Hello and welcome to Monday

I hope that you all had a great weekend.  I had a lot of things planned to do, but only manage to get a few of those done.  I did manage to get some reading in. 

It’s Monday! What Are You Reading? a place to meet up and share what you have been and are about to be reading over the week. It’s a great post to organize yourself. It’s an opportunity to visit and comment and er… add to your groaning TBR pile! So welcome in everyone. This meme started on J Kaye’s blog and then was hosted by Sheila from Book Journey. Sheila then passed it on to Kathryn here at The Book Date.  Jen Vincent, Teach Mentor Texts, and Kellee of Unleashing Readers decided to give It’s Monday! a kidlit focus. If you read and review books in children’s literature – picture books, chapter books, middle grade novels, young adult novels or anything in those genres – join them.

What I read Last Week

A young Florida woman goes missing; everybody believes she is dead. They even have a body at the morgue that her mother identified as her.

But the mother keeps getting letters from the daughter saying “Don’t worry, and don’t look for me.” They are in the deceased girl’s handwriting and there’s even a DNA match – but the body at the morgue is definitely her.

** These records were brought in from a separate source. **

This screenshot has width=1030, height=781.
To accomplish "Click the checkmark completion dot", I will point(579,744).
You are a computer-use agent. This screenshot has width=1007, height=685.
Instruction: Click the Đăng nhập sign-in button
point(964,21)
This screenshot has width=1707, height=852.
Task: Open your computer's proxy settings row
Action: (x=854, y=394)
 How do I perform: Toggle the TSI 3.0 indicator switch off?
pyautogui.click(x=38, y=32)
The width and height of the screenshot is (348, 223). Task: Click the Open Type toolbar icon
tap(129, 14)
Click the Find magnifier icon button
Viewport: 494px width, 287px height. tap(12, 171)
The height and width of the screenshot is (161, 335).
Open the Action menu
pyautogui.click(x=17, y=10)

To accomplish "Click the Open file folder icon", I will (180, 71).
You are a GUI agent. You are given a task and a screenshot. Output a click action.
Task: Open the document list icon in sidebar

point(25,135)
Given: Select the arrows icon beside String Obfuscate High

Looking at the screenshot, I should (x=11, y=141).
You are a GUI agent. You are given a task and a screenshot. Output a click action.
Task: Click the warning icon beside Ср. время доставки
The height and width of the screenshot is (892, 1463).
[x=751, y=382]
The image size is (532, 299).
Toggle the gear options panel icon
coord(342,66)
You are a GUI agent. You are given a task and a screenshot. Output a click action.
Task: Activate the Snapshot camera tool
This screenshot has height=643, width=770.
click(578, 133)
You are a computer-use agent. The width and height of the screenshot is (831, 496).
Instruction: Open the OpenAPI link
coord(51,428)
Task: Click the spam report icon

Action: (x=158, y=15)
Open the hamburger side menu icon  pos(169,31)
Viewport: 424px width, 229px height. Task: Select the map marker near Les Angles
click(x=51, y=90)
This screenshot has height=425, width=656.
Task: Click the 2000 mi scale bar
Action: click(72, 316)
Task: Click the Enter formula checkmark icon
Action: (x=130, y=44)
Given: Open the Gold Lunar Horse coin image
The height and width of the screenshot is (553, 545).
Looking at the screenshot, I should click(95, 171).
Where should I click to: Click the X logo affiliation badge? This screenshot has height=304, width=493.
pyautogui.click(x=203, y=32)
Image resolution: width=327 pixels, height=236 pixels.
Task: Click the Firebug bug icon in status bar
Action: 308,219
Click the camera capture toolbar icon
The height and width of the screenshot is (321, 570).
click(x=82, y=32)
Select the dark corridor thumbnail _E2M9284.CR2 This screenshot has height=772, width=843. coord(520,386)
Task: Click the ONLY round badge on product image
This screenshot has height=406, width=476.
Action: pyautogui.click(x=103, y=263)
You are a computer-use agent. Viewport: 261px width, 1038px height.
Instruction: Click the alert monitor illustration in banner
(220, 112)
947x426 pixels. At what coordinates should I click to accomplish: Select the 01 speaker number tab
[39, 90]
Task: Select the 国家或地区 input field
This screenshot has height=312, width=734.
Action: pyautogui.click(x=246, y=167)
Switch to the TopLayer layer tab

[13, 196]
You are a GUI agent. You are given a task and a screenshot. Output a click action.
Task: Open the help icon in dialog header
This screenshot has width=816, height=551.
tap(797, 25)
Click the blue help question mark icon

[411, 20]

With their missing persons case resolved and the corpse showing no sign of foul play, police close the investigation – so the brash young investigative TV reporter Jessica Eve Tims-Thacker aka “Jett” is retained to find out why the strange letters keep coming. Is it part of a kidnapping plot gone wrong, a cruel joke by an anonymous prankster, an extortion scheme to drive the mother insane – or something much more sinister?

What I am Reading Now

It’s twenty years since police detective Alan McAlpine has set foot in Patrickhill Station—and more than twenty years since he fell forever in love with the mute, faceless woman he called Anna as she lay dying in Glasgow’s Western Infirmary. Daily he’d watched over her, and they had begun to communicate with each other, she by moving her wounded fingers. Her fingers could not tell the sad, unseasoned police cadet her name, however, or name for him the father of her newborn baby girl or identify the assailants who had flung the acid in her once incomparably beautiful face. Or tell him how she’d smuggled a cache of uncut diamonds into Scotland.

Now McAlpine is back in Patrickhill, where he’s been summoned to head up the investigation of a disturbing murder case. Two women—their arms outstretched, their legs together and feet crossed at the ankle—have already died at the hands of a man the press has tagged the Crucifixion Killer.

With crimes in the present continually detouring both McAlpine and the elusive killer he pursues into an unredeemed past, the mystery in this steely, piercing psychological thriller is as gripping as its twists are surprising. And absolution proves to be extreme.

Up Next

I am not sure on this, I have a lot that I want to read and there’s a lot of new releases coming out in the month of October.

Thanks for reading One Girl and A Book.